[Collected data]

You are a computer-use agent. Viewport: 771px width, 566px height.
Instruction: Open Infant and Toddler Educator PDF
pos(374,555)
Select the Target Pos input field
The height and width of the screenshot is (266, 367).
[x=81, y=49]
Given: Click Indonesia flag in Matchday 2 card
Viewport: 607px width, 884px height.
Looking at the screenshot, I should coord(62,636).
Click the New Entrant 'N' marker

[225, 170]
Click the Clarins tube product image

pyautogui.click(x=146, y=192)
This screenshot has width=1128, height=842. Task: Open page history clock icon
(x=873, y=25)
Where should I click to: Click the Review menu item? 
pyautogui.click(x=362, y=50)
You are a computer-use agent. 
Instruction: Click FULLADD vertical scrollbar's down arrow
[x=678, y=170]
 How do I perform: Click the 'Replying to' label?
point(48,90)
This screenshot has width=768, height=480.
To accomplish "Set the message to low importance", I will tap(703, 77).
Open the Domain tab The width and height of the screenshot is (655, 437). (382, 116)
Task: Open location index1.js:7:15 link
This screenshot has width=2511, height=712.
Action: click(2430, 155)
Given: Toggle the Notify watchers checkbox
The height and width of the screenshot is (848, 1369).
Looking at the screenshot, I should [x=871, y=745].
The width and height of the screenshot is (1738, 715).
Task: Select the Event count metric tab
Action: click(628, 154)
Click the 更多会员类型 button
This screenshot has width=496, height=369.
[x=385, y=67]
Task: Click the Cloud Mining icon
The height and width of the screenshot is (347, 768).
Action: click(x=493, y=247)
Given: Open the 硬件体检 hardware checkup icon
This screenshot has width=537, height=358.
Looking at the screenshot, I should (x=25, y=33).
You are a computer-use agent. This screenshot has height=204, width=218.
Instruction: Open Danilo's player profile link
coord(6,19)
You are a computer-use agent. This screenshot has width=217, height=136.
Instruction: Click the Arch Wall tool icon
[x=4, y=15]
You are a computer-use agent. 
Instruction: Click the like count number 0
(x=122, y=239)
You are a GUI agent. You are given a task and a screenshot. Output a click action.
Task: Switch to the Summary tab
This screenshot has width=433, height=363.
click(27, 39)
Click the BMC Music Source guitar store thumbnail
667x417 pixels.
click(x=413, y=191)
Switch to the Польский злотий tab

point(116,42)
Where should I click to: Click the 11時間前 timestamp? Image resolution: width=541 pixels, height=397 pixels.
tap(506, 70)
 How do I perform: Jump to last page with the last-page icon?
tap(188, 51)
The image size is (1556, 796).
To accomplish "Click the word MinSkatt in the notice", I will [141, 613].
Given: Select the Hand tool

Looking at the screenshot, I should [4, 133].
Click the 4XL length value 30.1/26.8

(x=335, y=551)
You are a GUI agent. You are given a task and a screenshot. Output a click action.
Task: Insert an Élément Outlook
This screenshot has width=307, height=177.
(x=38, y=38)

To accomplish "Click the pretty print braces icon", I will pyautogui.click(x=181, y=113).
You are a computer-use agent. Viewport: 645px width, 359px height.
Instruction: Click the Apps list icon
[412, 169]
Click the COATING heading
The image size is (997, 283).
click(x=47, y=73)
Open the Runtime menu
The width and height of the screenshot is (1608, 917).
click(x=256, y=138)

◆ TASK ◆
Read through the data above. Report each line that has the word "accomplish".

◆ OUTPUT OF THE EXERCISE ◆
To accomplish "Set the message to low importance", I will tap(703, 77).
To accomplish "Click the word MinSkatt in the notice", I will [141, 613].
To accomplish "Click the pretty print braces icon", I will pyautogui.click(x=181, y=113).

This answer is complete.